:: Task prompt ::
Rewrite the entries below, replacing "screenshot" with "screen capture" wherever it appears and leaving everything else unchanged. Leave out the pictures.

:: Supplied records ::
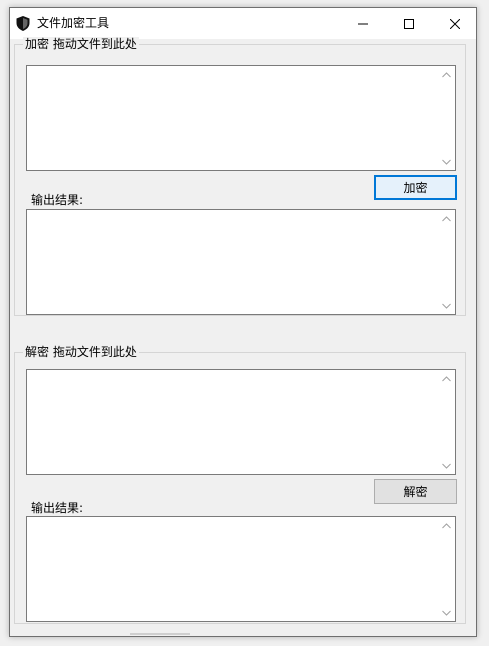 This screenshot has width=489, height=646. What do you see at coordinates (241, 262) in the screenshot?
I see `encrypt-output-textbox` at bounding box center [241, 262].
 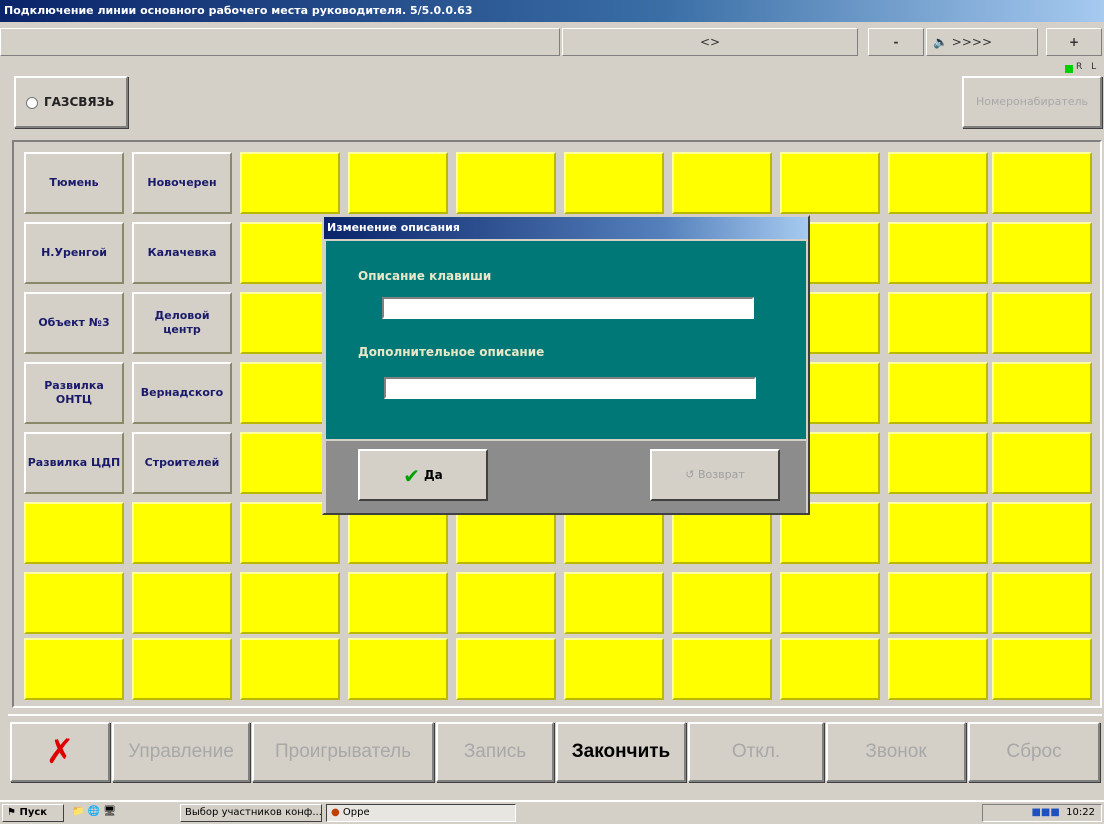 What do you see at coordinates (1074, 42) in the screenshot?
I see `volume-up-button: +` at bounding box center [1074, 42].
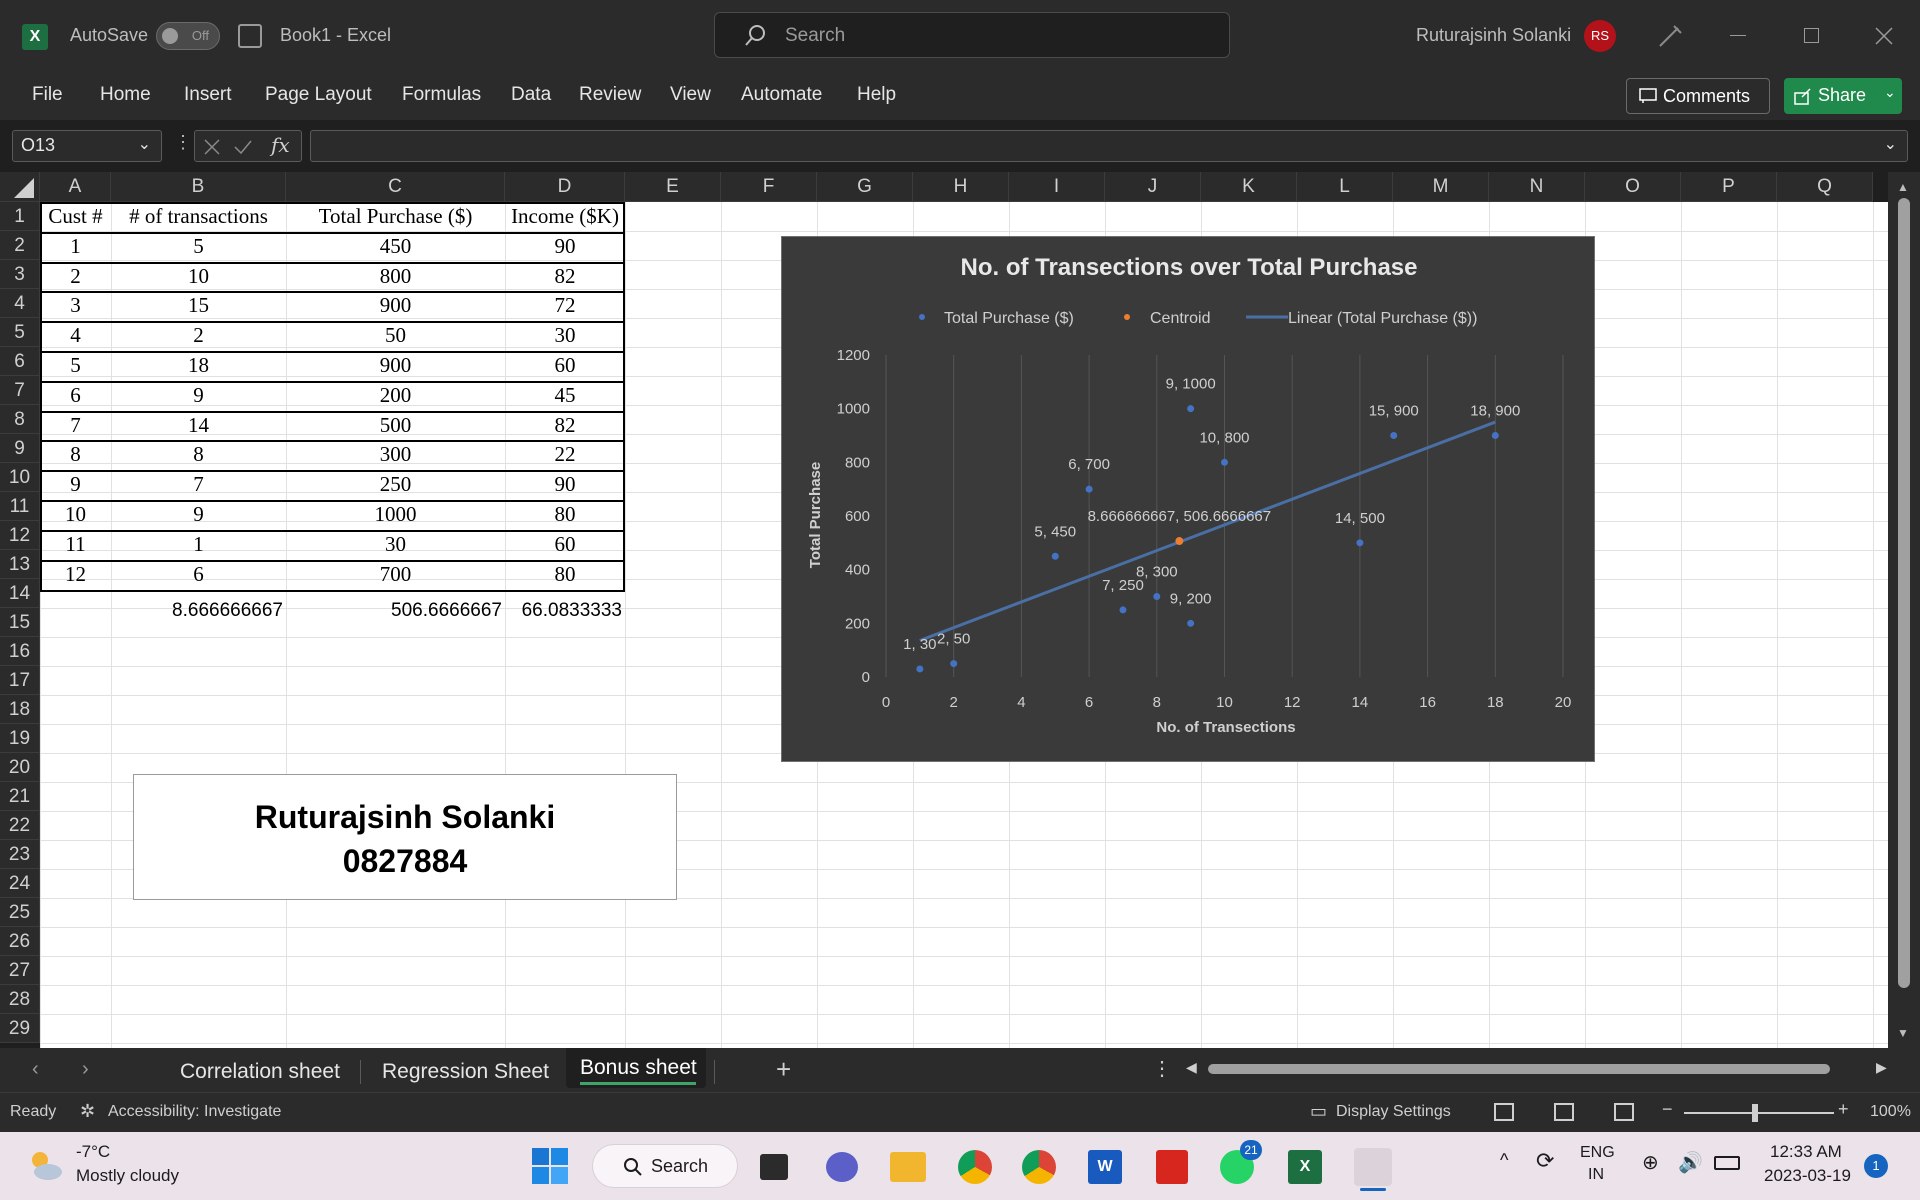 The height and width of the screenshot is (1200, 1920). What do you see at coordinates (876, 95) in the screenshot?
I see `tab-help: Help` at bounding box center [876, 95].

:: Written solution ::
 This screen capture has width=489, height=646. What do you see at coordinates (241, 262) in the screen capture?
I see `encrypt-output-textbox` at bounding box center [241, 262].
  What do you see at coordinates (1074, 42) in the screen capture?
I see `volume-up-button: +` at bounding box center [1074, 42].
 The height and width of the screen capture is (1200, 1920). What do you see at coordinates (876, 95) in the screen capture?
I see `tab-help: Help` at bounding box center [876, 95].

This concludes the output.